Я засмеялся просто от хорошего настроения. Если бы я захотел быть слишком придирчивым, я мог бы заметить, что Доркис склонен к афоризмам.

– Все – воздух{23}, – сказал он. – Дыхание бога. – С этими словами он вновь широко развел руки, как человек, который только что вернулся домой из города и загоняет скотину за ворота, и я засмеялся.

Жрец заулыбался и кивнул, показывая, что он не спит. Выглядел он, однако, ошеломленным.

– Ты должен парить в нем, как птица.

– Верно. – Я вдруг радостно осознал, что опьянел от двух кубков, и вечер расстилается передо мною как луг.

– Этика, – произнес я, – это некая теория, которую человек навязывает миру. Человек устанавливает набор правил, или некий тупоумный жрец выдумывает правила, – я погрозил жрецу пальцем, – и ты пытаешься установить правила внутри себя так, чтобы они соответствовали тому, что снаружи. Если же внешний мир вовсе не соответствует тому, что говорят твои правила, или подходит под них во вторник, а в среду уже нет… (Тогда это не была моя обычная точка зрения, но мне она понравилась, и с тех пор я ее придерживаюсь – из сентиментальности.)

Жрец покачал головой и взмахнул кубком.

– Прошу меня простить, но вы оба глубоко заблуждаетесь.

– Если бы люди хоть иногда не заблуждались, жрецы были бы нищими, – ответил Доркис.

Веселая беседа длилась на протяжении всего обеда, который состоял из нескольких не по-спартански изысканных блюд, и я больше ничего не помню, кроме отдельных образов: моя обворожительная жена Тука остроумно, со злой насмешкой рассказывает о Коринфе; какая-то толстая угрюмая матрона, похожая на иволгу, склоняет голову набок, прислушиваясь к тому, что цедит сквозь зубы вспыльчивый человечек; Иона высоко поднимает большое глиняное блюдо с черными узорами, словно танцуя с выводком теней на белой стене позади нее.

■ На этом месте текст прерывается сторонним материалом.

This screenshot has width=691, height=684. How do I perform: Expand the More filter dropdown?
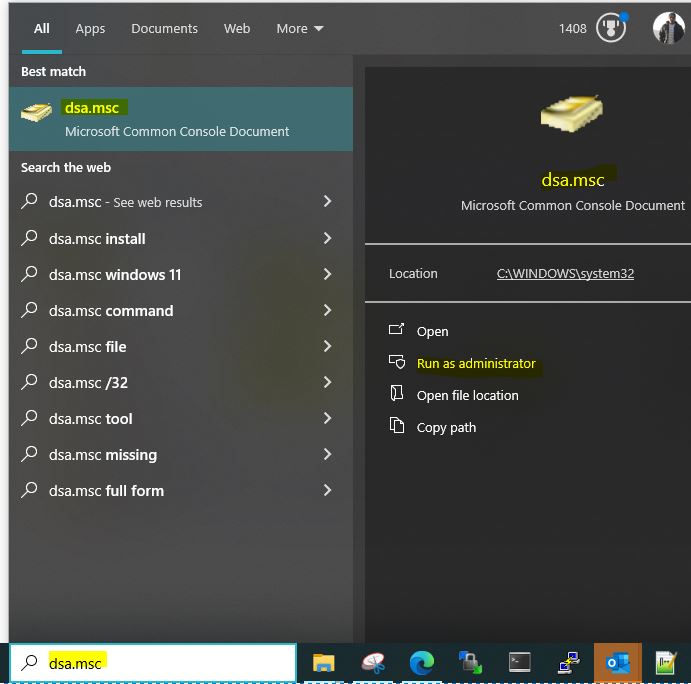point(300,29)
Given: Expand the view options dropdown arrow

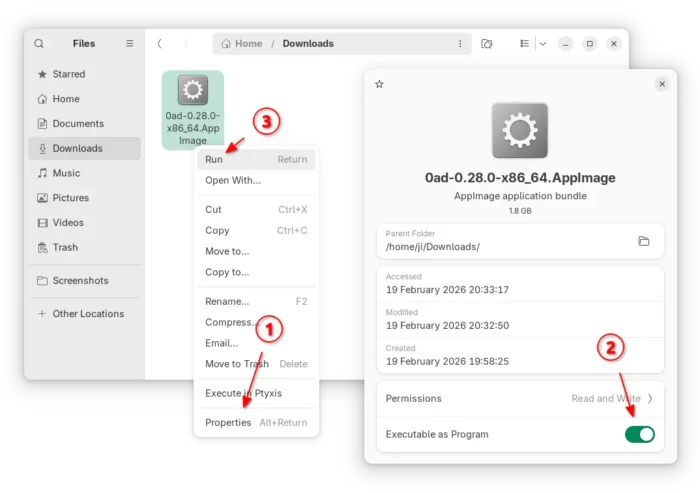Looking at the screenshot, I should [x=543, y=44].
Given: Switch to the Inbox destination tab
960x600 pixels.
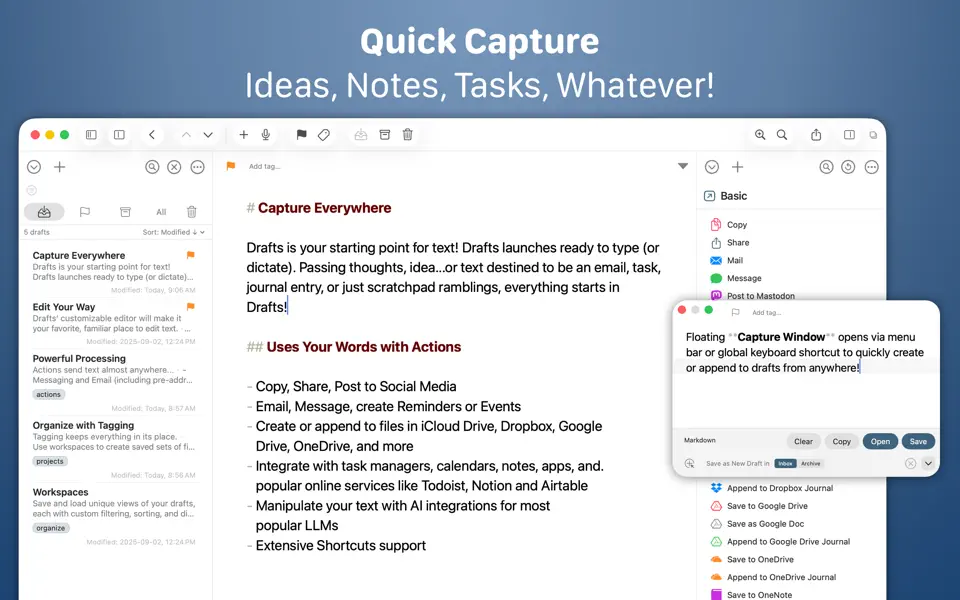Looking at the screenshot, I should (786, 463).
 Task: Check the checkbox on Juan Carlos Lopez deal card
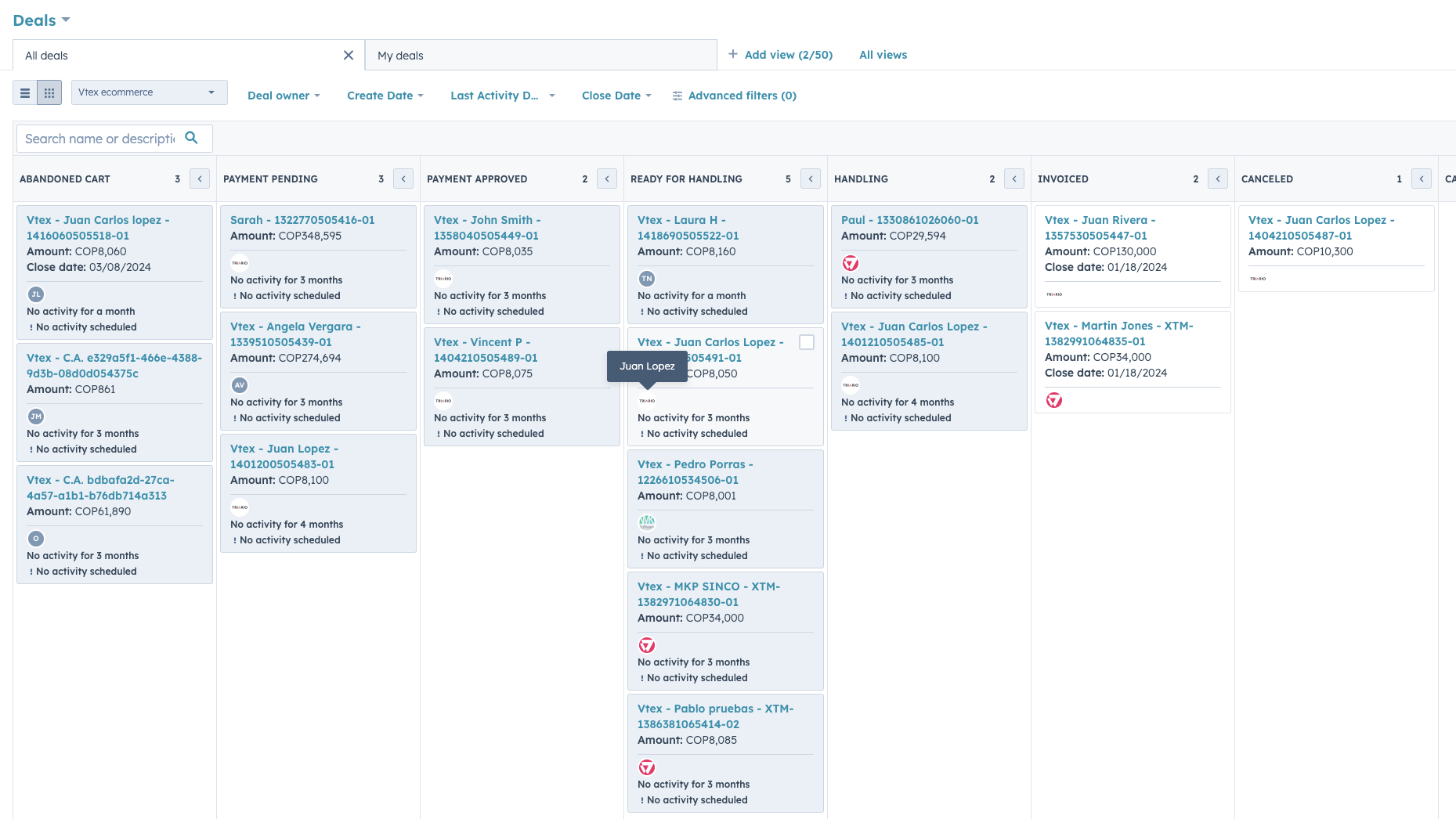tap(806, 342)
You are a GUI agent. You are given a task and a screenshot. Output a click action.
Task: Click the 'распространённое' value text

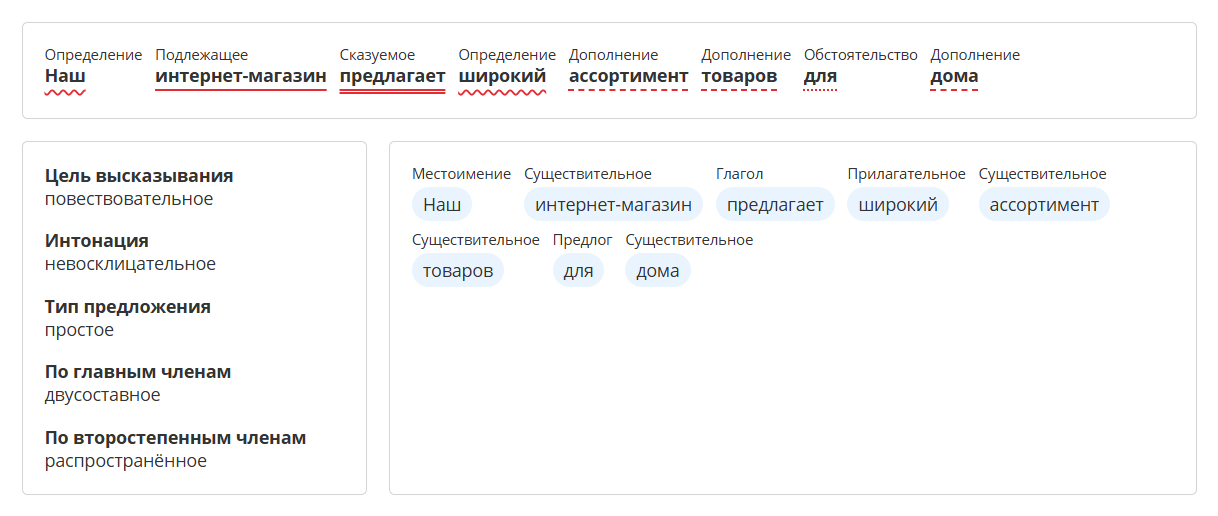(x=126, y=461)
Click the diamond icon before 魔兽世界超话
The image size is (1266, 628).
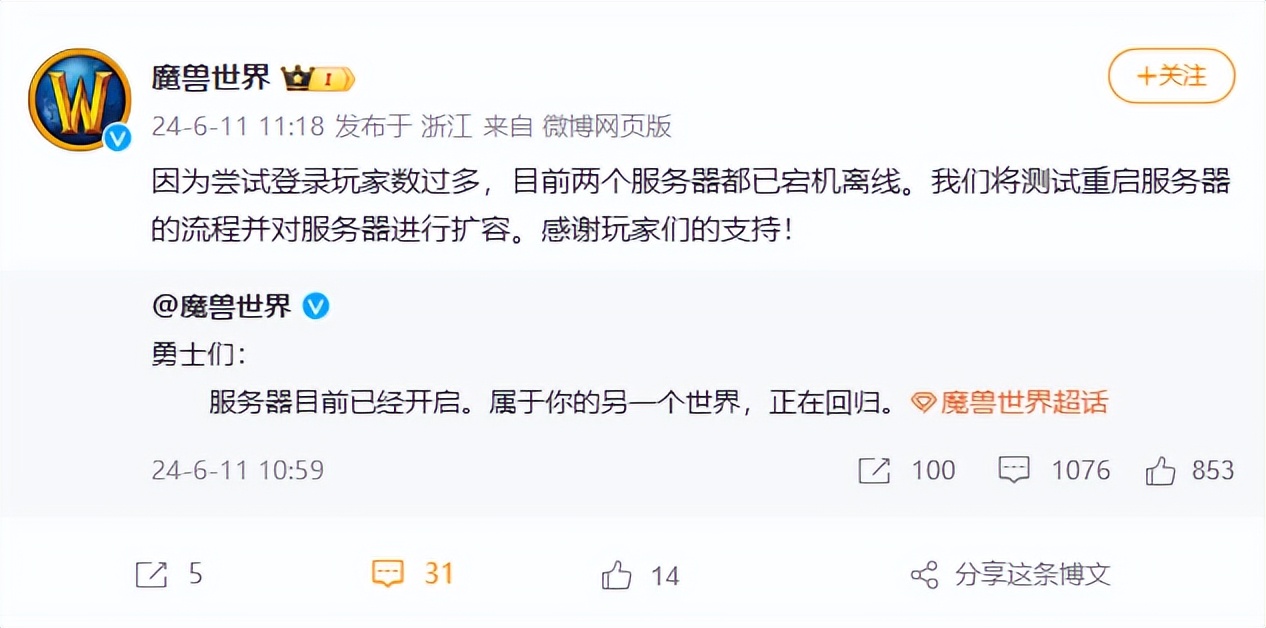coord(924,403)
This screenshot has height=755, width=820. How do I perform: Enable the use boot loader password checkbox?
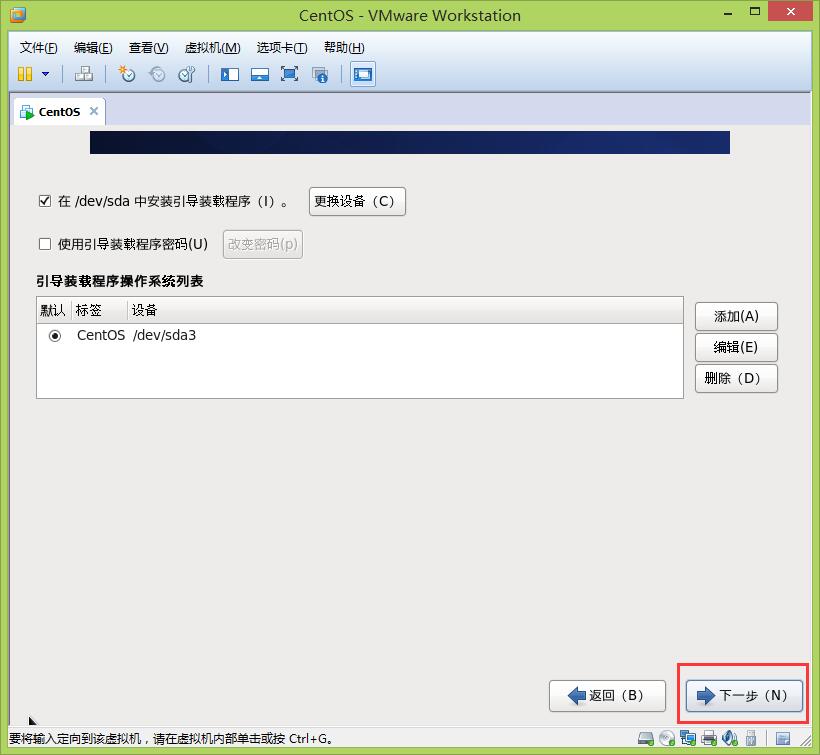pos(44,244)
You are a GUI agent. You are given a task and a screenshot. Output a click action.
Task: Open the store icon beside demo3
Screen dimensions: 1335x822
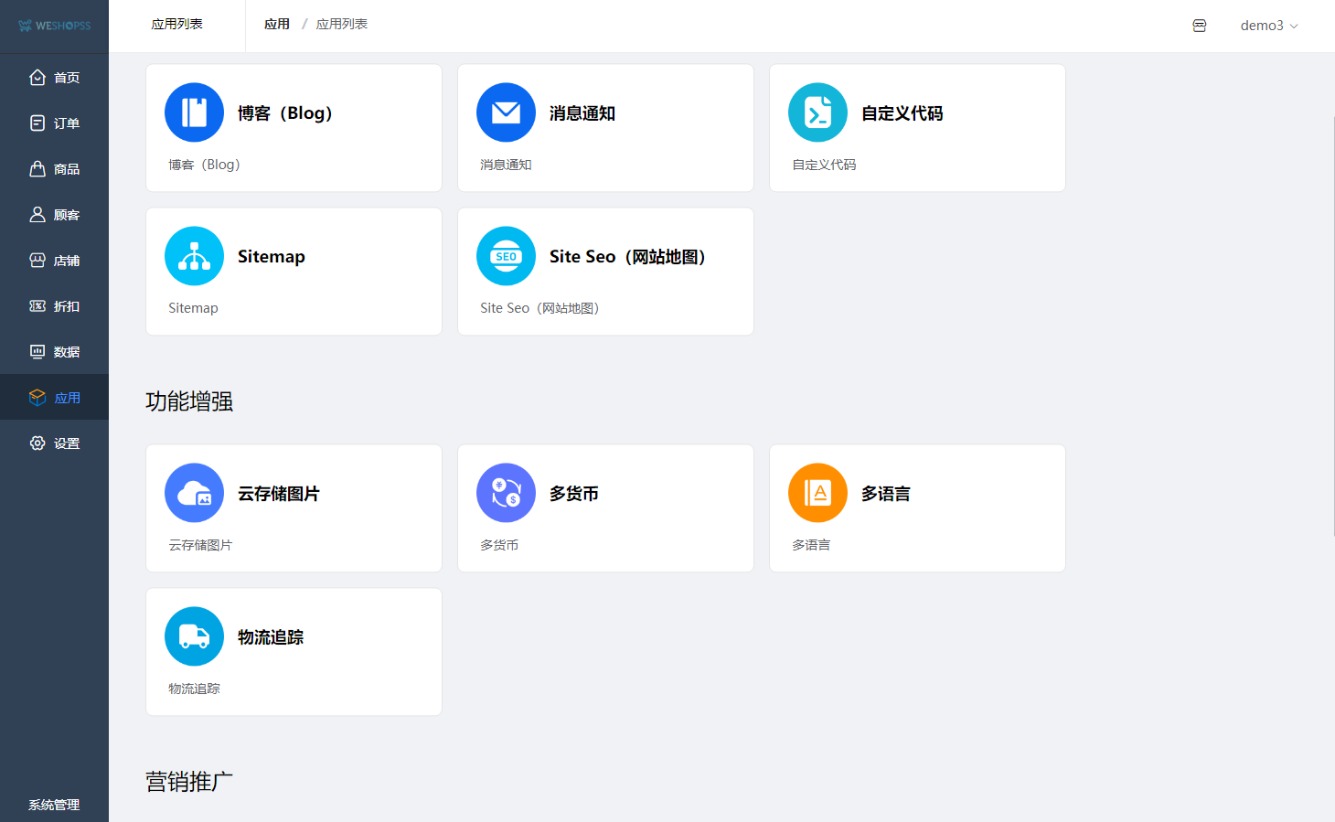(x=1199, y=26)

Мы с Доркисом, перекрикивая друг друга, обсуждали туманные материи. Его зубы блестели, раскосые глаза сверкали, на скулах двигались желваки мышц размером с кулак, руки бешено летали, грубые взмахи кулачного бойца в следующее мгновение сменялись точными движениями ремесленника – мастера точной работы. Казалось, чем больше он пил, тем острее становился его ум. Я же глупел все больше, хотя среди всеобщего гама это было не очень заметно. В какой-то момент я заснул.

Позже он сел на мягкую кушетку, обнял Туку и положил руку ей на грудь. Она щебетала что-то умное о серебряных дел мастерах, и Доркис смеялся до слез, восхищенный ее великолепием – быстрым умом, сомнительными остротами, молниеносной сменой выражения лица, гибким телом. Он притянул ее к себе и положил голову ей на плечо. Меня это немного удивило, но не показалось чем-то неестественным. Я вышел из дома. Деревья кружились у меня перед глазами, как большие черные колесницы.

Несколько минут я стоял на свежем воздухе, пытаясь протрезветь, и затем вышел в сад, на миг убедив себя, что мне интересны цветы и овощи. Я подобрал лист и стал рассматривать его в лунном свете. Меня охватил благоговейный трепет, болью пронзивший все тело, и после этого я почему-то утратил интерес ко всему. Я помочился. Когда я поднялся по ступенькам обратно в дом, Иона стояла изогнувшись, опираясь о колонну с якобы естественной и непринужденной грацией.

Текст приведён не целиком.